◆ EXERCISE: Your answer should be the entire listing, printed exactly.

◆ MATERIAL SUPPLIED:
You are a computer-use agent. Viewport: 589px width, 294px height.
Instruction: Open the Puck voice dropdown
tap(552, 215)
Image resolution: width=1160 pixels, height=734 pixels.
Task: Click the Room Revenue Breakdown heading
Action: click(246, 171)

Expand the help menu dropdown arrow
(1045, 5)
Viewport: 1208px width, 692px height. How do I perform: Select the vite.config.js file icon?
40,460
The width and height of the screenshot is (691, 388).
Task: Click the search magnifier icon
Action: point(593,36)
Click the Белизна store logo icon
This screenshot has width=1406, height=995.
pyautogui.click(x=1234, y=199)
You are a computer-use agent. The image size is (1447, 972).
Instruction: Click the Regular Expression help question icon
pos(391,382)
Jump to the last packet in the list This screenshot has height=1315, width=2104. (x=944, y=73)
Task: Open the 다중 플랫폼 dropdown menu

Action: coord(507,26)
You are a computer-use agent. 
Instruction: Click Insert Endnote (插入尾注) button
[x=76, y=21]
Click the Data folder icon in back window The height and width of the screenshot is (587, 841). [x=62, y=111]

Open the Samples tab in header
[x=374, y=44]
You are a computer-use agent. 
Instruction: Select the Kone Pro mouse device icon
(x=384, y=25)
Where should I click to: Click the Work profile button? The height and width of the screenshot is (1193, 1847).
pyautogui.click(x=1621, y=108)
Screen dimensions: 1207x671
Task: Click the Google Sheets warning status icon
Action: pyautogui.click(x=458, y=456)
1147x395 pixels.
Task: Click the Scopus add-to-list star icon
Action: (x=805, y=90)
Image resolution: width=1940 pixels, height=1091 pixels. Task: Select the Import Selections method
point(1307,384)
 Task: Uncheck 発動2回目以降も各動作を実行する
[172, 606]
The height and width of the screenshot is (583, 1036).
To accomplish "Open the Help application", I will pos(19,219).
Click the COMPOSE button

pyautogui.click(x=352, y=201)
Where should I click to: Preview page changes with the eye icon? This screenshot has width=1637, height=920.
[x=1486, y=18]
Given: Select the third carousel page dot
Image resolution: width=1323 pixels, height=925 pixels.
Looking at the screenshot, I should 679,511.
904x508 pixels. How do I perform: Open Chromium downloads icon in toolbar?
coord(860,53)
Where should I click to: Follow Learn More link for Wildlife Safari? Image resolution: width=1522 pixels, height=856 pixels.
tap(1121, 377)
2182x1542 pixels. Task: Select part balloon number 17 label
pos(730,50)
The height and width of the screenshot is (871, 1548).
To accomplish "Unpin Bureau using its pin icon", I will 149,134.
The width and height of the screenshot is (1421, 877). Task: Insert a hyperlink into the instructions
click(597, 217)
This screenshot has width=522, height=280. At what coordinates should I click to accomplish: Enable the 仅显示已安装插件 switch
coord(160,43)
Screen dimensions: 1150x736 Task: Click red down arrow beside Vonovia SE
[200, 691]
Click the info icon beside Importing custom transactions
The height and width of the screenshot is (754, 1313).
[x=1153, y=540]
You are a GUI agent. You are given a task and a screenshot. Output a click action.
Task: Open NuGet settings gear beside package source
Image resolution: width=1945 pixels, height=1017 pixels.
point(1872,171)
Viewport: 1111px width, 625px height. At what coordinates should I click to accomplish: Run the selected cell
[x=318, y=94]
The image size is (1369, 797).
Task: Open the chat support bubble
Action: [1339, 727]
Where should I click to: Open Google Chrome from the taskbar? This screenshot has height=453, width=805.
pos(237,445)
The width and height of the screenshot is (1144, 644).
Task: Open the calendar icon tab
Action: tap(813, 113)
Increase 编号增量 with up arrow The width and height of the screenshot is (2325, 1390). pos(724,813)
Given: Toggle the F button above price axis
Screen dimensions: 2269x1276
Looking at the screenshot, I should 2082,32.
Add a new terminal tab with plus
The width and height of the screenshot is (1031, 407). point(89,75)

◆ SOLUTION:
You are a computer-use agent. Viewport: 589px width, 294px height.
Instruction: Open the Puck voice dropdown
tap(552, 215)
Image resolution: width=1160 pixels, height=734 pixels.
Task: Click the Room Revenue Breakdown heading
Action: click(246, 171)

Expand the help menu dropdown arrow
(1045, 5)
Viewport: 1208px width, 692px height. How do I perform: Select the vite.config.js file icon?
40,460
The width and height of the screenshot is (691, 388).
Task: Click the search magnifier icon
Action: point(593,36)
Click the Белизна store logo icon
This screenshot has width=1406, height=995.
pyautogui.click(x=1234, y=199)
You are a computer-use agent. The image size is (1447, 972).
Instruction: Click the Regular Expression help question icon
pos(391,382)
Jump to the last packet in the list This screenshot has height=1315, width=2104. (x=944, y=73)
Task: Open the 다중 플랫폼 dropdown menu

Action: coord(507,26)
You are a computer-use agent. 
Instruction: Click Insert Endnote (插入尾注) button
[x=76, y=21]
Click the Data folder icon in back window The height and width of the screenshot is (587, 841). [x=62, y=111]

Open the Samples tab in header
[x=374, y=44]
You are a computer-use agent. 
Instruction: Select the Kone Pro mouse device icon
(x=384, y=25)
Where should I click to: Click the Work profile button? The height and width of the screenshot is (1193, 1847).
pyautogui.click(x=1621, y=108)
Screen dimensions: 1207x671
Task: Click the Google Sheets warning status icon
Action: pyautogui.click(x=458, y=456)
1147x395 pixels.
Task: Click the Scopus add-to-list star icon
Action: (x=805, y=90)
Image resolution: width=1940 pixels, height=1091 pixels. Task: Select the Import Selections method
point(1307,384)
 Task: Uncheck 発動2回目以降も各動作を実行する
[172, 606]
The height and width of the screenshot is (583, 1036).
To accomplish "Open the Help application", I will pos(19,219).
Click the COMPOSE button

pyautogui.click(x=352, y=201)
Where should I click to: Preview page changes with the eye icon? This screenshot has width=1637, height=920.
[x=1486, y=18]
Given: Select the third carousel page dot
Image resolution: width=1323 pixels, height=925 pixels.
Looking at the screenshot, I should 679,511.
904x508 pixels. How do I perform: Open Chromium downloads icon in toolbar?
coord(860,53)
Where should I click to: Follow Learn More link for Wildlife Safari? Image resolution: width=1522 pixels, height=856 pixels.
tap(1121, 377)
2182x1542 pixels. Task: Select part balloon number 17 label
pos(730,50)
The height and width of the screenshot is (871, 1548).
To accomplish "Unpin Bureau using its pin icon", I will 149,134.
The width and height of the screenshot is (1421, 877). Task: Insert a hyperlink into the instructions
click(597, 217)
This screenshot has width=522, height=280. At what coordinates should I click to accomplish: Enable the 仅显示已安装插件 switch
coord(160,43)
Screen dimensions: 1150x736 Task: Click red down arrow beside Vonovia SE
[200, 691]
Click the info icon beside Importing custom transactions
The height and width of the screenshot is (754, 1313).
[x=1153, y=540]
You are a GUI agent. You are given a task and a screenshot. Output a click action.
Task: Open NuGet settings gear beside package source
Image resolution: width=1945 pixels, height=1017 pixels.
point(1872,171)
Viewport: 1111px width, 625px height. At what coordinates should I click to accomplish: Run the selected cell
[x=318, y=94]
The image size is (1369, 797).
Task: Open the chat support bubble
Action: [1339, 727]
Where should I click to: Open Google Chrome from the taskbar? This screenshot has height=453, width=805.
pos(237,445)
The width and height of the screenshot is (1144, 644).
Task: Open the calendar icon tab
Action: tap(813, 113)
Increase 编号增量 with up arrow The width and height of the screenshot is (2325, 1390). pos(724,813)
Given: Toggle the F button above price axis
Screen dimensions: 2269x1276
Looking at the screenshot, I should 2082,32.
Add a new terminal tab with plus
The width and height of the screenshot is (1031, 407). point(89,75)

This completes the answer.